Nr. 1.5 – Ort der Datenverarbeitung
(indirekt Art. 28 Abs. 3 Satz 2 lit. a DSGVO)

Kriterium

(1) In der rechtsverbindlichen Vereinbarung zur Auftragsverarbeitung wird festgelegt, ob sich der Ort der Datenverarbeitung innerhalb der Europäischen Union oder des Europäischen Wirtschaftsraums oder in einem Drittland befindet.
(2) Wird die Datenverarbeitung in einem Drittland durchgeführt, ist dieses konkret in der rechtsverbindlichen Vereinbarung zu benennen.
(3) In der rechtsverbindlichen Vereinbarung wird festgelegt, dass in den Fällen, in denen sich während ihres Geltungszeitraums der Ort der Verarbeitung ändert, der Cloud-Anbieter diese Änderung dem Cloud-Nutzer unverzüglich mitteilt.

Erläuterung

Das konkrete Land, in dem die personenbezogenen Daten verarbeitet werden sollen, ist nur bei einer Datenverarbeitung in einem Drittland anzugeben; jedoch nicht, wenn die Datenverarbeitung in der Europäischen Union oder dem Europäischen Wirtschaftsraum stattfinden soll.

Umsetzungshinweise

Auf die Umsetzungshinweise der ISO/IEC 27018 Ziff.
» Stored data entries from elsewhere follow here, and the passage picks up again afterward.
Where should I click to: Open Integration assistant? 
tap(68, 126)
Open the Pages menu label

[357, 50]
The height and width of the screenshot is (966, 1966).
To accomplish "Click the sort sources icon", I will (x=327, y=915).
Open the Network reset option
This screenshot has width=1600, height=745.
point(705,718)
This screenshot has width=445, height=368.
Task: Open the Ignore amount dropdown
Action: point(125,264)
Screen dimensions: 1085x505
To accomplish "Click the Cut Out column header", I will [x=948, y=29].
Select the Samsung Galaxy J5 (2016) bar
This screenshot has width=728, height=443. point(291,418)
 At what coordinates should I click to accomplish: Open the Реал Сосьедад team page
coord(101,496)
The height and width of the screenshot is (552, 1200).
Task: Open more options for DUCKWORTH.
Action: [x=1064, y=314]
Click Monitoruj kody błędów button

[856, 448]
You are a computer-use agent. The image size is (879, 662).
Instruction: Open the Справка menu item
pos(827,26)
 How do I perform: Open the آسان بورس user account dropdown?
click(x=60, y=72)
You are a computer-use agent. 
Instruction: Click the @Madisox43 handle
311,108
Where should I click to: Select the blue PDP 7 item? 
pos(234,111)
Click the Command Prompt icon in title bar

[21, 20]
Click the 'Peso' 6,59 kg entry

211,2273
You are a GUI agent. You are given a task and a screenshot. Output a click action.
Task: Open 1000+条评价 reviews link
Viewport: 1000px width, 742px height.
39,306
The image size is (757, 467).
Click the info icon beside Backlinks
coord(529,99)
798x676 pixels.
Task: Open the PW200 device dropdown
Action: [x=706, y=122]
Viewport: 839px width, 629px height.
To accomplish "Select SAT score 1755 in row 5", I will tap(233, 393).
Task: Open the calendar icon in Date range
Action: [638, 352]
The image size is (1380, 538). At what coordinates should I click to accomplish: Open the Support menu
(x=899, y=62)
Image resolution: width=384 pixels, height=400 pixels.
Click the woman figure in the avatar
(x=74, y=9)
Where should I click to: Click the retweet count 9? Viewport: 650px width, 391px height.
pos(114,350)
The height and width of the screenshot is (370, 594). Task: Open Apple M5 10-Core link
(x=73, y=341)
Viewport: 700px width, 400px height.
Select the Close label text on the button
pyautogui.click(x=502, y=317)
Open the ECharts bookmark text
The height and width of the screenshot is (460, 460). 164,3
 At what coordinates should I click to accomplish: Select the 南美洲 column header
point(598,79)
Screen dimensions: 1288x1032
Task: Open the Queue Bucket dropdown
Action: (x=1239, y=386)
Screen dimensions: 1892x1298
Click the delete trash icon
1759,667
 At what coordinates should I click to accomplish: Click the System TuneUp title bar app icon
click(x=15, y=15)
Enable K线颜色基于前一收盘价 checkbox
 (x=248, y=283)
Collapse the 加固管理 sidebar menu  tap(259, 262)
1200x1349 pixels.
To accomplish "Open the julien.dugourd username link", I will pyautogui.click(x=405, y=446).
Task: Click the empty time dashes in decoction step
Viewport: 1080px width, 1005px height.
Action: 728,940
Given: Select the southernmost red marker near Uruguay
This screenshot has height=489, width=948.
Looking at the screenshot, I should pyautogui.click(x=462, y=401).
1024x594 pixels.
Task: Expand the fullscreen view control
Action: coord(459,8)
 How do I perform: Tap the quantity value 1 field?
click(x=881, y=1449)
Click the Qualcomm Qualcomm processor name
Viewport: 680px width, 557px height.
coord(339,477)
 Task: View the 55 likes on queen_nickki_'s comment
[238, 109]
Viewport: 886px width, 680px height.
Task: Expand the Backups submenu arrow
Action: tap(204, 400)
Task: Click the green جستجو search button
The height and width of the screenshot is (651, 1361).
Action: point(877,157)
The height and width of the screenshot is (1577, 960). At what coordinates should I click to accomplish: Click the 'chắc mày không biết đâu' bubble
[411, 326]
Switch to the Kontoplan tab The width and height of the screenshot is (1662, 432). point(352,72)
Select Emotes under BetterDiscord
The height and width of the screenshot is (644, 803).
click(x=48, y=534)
A11.1 und ISO/IEC 27701 Ziff. 8.5 wird hingewiesen.

Nachweis

Der Cloud-Anbieter kann den Nachweis erbringen, indem er entsprechende Dokumentationen vorlegt (bspw. Vertragsmuster, -vorlagen oder -instanzen). Durch eine testweise Dienstnutzung (insb. Einsicht, ob Inhalte bei der Registrierung für die Dienstnutzung angezeigt werden) kann er nachweisen, dass der Ort der Datenverarbeitung (innerhalb der Europäischen Union oder des Europäischen Wirtschaftsraums oder das konkrete Dritt-land) und die Verpflichtung zur Meldung bei Änderungen des Ortes dem Cloud-Nutzer auf geeignete Weise kommuniziert werden.